● Work item:
In the listing below, find the line holding "Click the 导出到文件 export button" and the line holding "Given: Click the floating home page icon". Write out those two lines and all lines between, exactly, and nothing more.

⁂

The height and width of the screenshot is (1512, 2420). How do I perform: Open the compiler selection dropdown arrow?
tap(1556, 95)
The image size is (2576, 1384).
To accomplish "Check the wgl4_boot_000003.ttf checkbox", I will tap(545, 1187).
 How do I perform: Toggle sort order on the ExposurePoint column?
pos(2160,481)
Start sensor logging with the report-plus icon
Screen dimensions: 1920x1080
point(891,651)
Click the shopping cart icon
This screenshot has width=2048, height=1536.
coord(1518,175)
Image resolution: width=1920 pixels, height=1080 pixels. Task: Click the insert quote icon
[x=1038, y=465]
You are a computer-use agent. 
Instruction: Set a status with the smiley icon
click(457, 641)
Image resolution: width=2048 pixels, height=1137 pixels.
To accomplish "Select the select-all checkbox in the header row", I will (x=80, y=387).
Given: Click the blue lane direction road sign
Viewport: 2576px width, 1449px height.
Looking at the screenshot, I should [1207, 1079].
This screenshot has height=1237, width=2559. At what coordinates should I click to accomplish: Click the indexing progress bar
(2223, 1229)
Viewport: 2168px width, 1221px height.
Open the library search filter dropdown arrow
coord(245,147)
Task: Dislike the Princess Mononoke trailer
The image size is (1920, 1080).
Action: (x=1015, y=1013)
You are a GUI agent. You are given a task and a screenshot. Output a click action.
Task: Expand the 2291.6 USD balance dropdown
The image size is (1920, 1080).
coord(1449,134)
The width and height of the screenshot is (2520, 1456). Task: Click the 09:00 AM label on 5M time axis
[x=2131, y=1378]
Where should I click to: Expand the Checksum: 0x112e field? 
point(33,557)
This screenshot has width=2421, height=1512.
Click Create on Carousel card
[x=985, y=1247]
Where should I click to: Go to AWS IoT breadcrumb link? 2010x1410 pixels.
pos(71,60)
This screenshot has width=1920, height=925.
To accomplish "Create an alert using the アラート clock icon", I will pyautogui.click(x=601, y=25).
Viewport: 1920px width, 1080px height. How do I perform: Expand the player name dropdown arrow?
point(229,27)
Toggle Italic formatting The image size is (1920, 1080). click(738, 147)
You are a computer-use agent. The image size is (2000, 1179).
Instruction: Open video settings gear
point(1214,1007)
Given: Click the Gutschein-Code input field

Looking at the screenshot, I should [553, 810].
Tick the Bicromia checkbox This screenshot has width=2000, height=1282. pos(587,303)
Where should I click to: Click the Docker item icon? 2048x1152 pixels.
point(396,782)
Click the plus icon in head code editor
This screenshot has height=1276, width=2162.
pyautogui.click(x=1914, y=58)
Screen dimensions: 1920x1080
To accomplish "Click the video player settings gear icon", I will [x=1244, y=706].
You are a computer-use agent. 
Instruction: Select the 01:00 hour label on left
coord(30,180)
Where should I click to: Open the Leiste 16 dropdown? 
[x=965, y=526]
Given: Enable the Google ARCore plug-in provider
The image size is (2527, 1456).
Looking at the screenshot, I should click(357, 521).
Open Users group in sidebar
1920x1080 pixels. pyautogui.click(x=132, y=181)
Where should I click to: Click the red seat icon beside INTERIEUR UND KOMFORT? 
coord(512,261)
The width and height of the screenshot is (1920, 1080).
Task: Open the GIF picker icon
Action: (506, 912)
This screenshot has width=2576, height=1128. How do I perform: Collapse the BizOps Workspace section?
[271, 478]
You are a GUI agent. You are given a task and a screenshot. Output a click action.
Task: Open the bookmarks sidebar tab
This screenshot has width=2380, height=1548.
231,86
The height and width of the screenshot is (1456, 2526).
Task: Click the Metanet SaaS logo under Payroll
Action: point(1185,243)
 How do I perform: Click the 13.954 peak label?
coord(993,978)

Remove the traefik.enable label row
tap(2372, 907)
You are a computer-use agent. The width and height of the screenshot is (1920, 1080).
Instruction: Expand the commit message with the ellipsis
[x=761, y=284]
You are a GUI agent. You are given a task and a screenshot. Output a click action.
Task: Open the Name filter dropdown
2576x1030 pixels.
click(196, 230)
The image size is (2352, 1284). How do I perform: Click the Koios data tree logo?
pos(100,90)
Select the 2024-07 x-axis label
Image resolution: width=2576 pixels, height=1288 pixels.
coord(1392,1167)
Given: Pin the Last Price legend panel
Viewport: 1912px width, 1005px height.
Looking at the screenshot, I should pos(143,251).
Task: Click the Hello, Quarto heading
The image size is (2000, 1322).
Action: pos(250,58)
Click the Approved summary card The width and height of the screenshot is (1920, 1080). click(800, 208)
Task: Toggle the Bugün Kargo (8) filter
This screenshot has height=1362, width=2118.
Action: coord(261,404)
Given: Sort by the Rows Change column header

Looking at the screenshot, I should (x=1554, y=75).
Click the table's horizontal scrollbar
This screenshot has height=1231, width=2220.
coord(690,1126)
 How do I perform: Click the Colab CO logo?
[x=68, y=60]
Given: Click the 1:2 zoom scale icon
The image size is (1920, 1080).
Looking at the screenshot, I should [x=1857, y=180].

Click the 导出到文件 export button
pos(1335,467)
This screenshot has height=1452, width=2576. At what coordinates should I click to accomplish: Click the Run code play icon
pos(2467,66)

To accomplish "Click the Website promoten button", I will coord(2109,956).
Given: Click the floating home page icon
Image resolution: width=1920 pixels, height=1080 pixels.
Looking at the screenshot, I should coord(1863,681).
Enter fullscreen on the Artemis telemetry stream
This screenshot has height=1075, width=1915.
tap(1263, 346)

⁂

● Task output:
Click the 导出到文件 export button
pos(1335,467)
This screenshot has height=1452, width=2576. At what coordinates should I click to accomplish: Click the Run code play icon
pos(2467,66)

To accomplish "Click the Website promoten button", I will coord(2109,956).
Given: Click the floating home page icon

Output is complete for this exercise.